Меня самого, мысленно закончила за него Фрэнсис. В следующий миг краем глаза она увидела, что Дуглас вскочил и весь подался вперед, потом услышала, как он в бешенстве проорал:
– Лжец!
Раздались возмущенные возгласы, протесты. Отец и дядя попытались усадить Дугласа, но он стряхнул их руки и еще раз хрипло выкрикнул:
– Лжец!
А затем обратился к присяжным:
– Он же врет! Ему заплатили! Разве вы не видите?
Судья сурово призвал Дугласа к порядку. Над оградой галереи высунулись жадно глазеющие лица, чей-то шерстяной шарф свесился вниз. Спенсер сидел с разинутым ртом, обнажив кривые зубы. Полицейский решительно двинулся в глубину зала. При его приближении Дуглас негодующе фыркнул, но все же несколько совладал с собой и, откинув полы пальто, сел на место. Ко времени, когда в помещении вновь воцарилась тишина, Фрэнсис осознала, что впечатление, произведенное последними показаниями, уже рассеялось. Мистер Айвс встал и приступил к допросу свидетеля. Мужчина сразу весь ощетинился и перестал вызывать доверие: начал вилять и уворачиваться. Короткий приступ великодушия у него прошел, поняла Фрэнсис. Но все же он сказал правду, так ведь? Он повел себя смело. Повел себя смело, когда они с Лилианой позорно струсили. Нет, все должны ему поверить! Фрэнсис пристально вглядывалась в лица, ища в них какие-нибудь перемены, но не видела ровным счетом ничего. Судебный механизм, на минуту сбойнувший, опять мерно закрутился.
Последних нескольких свидетелей Фрэнсис уже не слушала. Когда настало время покинуть судебный зал, она осознала, что вся дрожит. Лицо Лилианы казалось бледнее обычного.

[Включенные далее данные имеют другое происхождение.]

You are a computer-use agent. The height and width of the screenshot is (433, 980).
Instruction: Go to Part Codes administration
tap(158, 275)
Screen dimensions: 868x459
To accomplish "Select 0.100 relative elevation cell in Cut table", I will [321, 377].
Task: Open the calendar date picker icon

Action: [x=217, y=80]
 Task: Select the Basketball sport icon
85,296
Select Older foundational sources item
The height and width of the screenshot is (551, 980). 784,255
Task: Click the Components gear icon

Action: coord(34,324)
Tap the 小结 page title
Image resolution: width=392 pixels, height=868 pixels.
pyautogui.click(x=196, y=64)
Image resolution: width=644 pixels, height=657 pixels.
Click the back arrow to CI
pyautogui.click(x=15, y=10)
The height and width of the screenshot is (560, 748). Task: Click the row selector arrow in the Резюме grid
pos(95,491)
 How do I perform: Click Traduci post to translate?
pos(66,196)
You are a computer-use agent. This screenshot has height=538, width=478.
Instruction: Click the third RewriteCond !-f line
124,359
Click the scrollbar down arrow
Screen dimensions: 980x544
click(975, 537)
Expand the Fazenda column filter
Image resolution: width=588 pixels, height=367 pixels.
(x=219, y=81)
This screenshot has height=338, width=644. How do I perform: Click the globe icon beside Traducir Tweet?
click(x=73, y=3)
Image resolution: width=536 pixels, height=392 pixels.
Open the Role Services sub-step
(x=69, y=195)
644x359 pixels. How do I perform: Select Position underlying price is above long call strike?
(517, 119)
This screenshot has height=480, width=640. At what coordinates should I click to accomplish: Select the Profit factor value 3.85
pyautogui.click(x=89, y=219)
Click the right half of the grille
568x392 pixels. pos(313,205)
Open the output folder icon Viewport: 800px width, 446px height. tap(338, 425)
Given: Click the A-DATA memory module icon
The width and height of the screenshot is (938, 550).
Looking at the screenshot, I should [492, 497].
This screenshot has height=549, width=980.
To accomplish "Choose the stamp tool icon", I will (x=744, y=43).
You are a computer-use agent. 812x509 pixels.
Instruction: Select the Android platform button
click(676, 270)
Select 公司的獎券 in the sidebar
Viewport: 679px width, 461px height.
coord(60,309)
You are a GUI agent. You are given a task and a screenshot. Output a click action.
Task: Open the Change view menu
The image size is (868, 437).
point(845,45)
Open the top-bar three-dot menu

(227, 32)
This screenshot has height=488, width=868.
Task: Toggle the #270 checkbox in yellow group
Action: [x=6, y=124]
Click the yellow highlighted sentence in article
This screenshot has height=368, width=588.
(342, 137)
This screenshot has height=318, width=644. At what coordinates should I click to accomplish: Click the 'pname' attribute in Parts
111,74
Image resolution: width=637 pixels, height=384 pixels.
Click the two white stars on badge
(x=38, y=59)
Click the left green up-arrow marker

Фрэнсис, раздираемая противоречивыми чувствами, уже почти решила, что нечего цепляться за слабую, зыбкую надежду, лучше уж полностью погрузиться в отчаяние.
Они немного прошли по улице и остановили такси. Но Фрэнсис не хотела сидеть неподвижно даже несколько минут, которые займет поездка отсюда до Уолворта. И не хотела разговаривать: боялась расплакаться. Она усадила Лилиану в автомобиль, потом помотала головой и отступила назад. Она захлопнула дверцу, и если Лилиана попросила поехать все-таки с ней – слова остались неуслышанными. Фрэнсис зашагала по тротуару. Дождь уже не лил, а слабо моросил, брусчатка была скользкой. Полусапожки очень скоро начали пропускать грязную воду. Но на обратном пути домой Фрэнсис наконец почувствовала то, что безуспешно пыталась почувствовать вчера: она смотрела на город и безумно любила его, безумно хотела остаться его частью, остаться живой, молодой, свободной, полной острых ощущений. Усталые мышцы у нее мучительно заныли, но даже боль была желанной, даже натертые волдыри на пятках. Она готова до скончания своих дней страдать от боли, вся сплошной волдырь, подумала Фрэнсис; но она никогда ни о чем не попросит, никого не побеспокоит – только бы ей позволили сохранить свободу, сохранить жизнь.